This doesn’t mention my personally favorite css tracking trick, timing attacks that can be used to detect what sites you have loaded. This can be done by interweaving requests to a remote URL (say background-image) with requests to your server script, which times these differences.
The fanciest tracking trick is the HSTS supercookie.
You use a bunch of subdomains -- a.example.com, b.example.com, etc. -- each configured so that a particular URL (call it the 'set' URL) sends an HSTS header. A different URL (the 'get' URL) doesn't.

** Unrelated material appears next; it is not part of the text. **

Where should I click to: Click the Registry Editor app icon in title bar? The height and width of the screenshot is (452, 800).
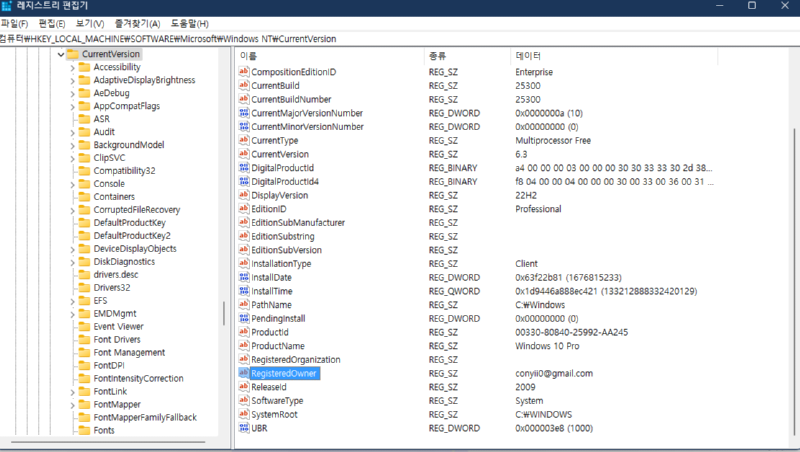[8, 6]
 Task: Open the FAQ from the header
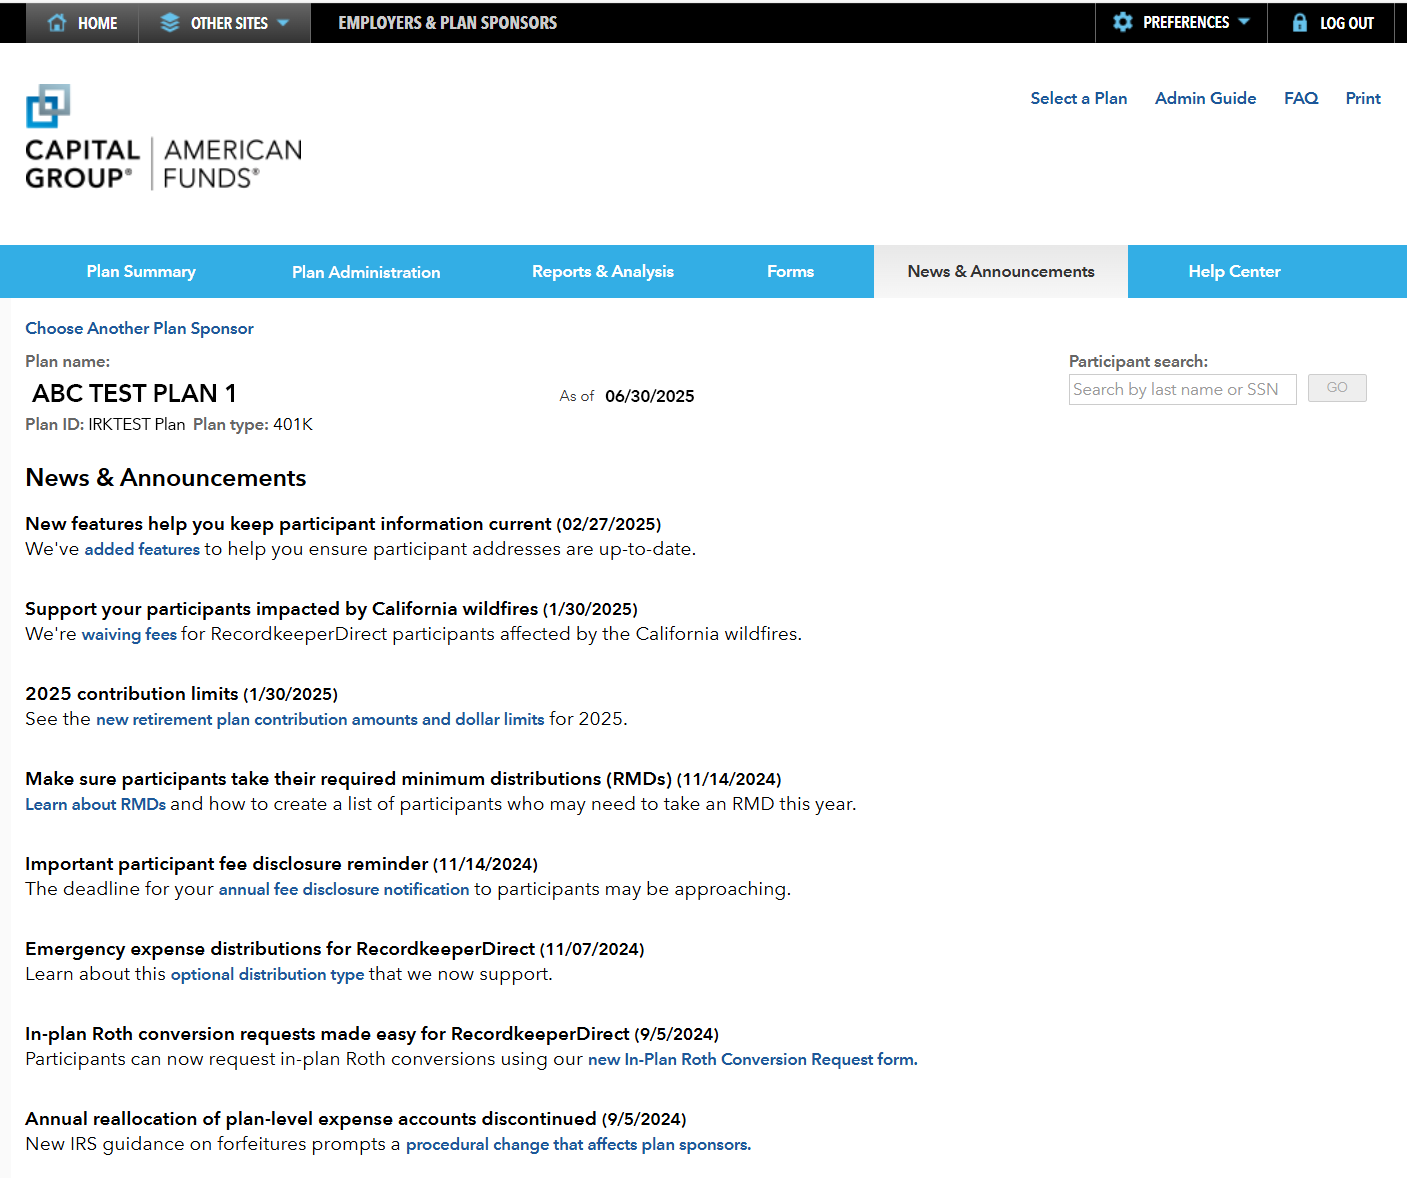[x=1300, y=98]
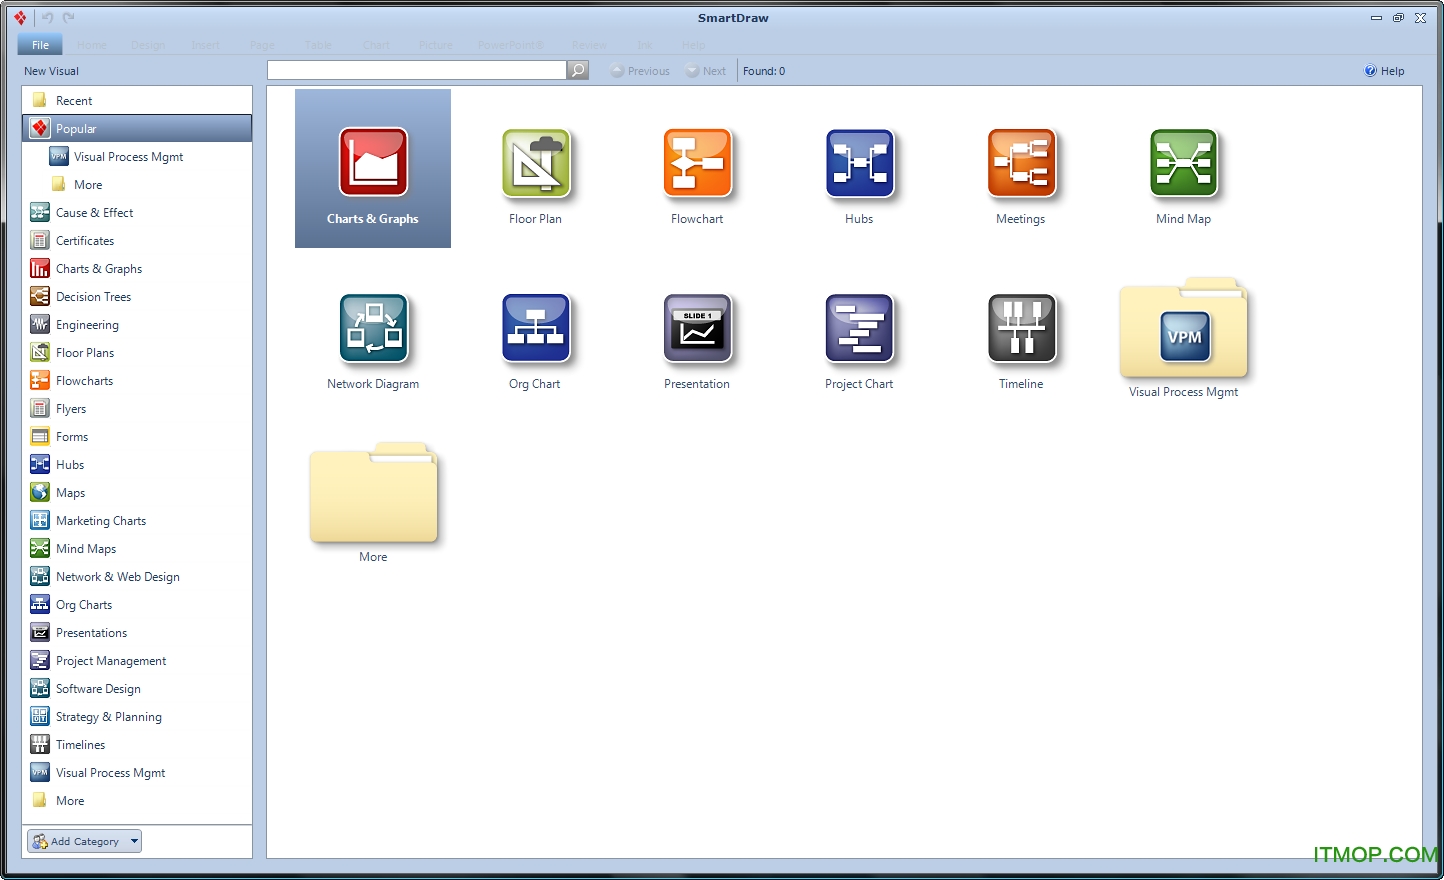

You generate an ID for the user, and encode it as a bit pattern using the subdomains to indicate positions of '1' digits. Say your ID is 101001 -- you serve a page which includes images loaded from the 'set' URLs for subdomains a, c, and f. On later page loads, you serve a page including images loaded from the 'get' URLs of every subdomain, and you pay attention to which ones are requested via HTTPS. Since the 'set' URL sent an HSTS header, subdomains a, c, and f get requested over HTTPS, and now you reconstruct the ID from that: 101001.
I feel like this changes all the time; I was recently surprised to discover 'TLS Client Channel ID' (my nomenclature is a bit fuzzy - an RFC for automatic client certs "for security") and would love to learn more about the extent of its current implementation in Chrome.
>londons_explore: In Chrome, it also uses the TLS Client Channel ID, which is a persistent unique identifier established between a browser and a server which (on capable platforms) is derived from a key stored in a hardware security module, making it hard to steal. Ie. if you clone the hard drive of a computer, when you use the clone, Google will know you are a suspicious person, even though you have all the right cookies.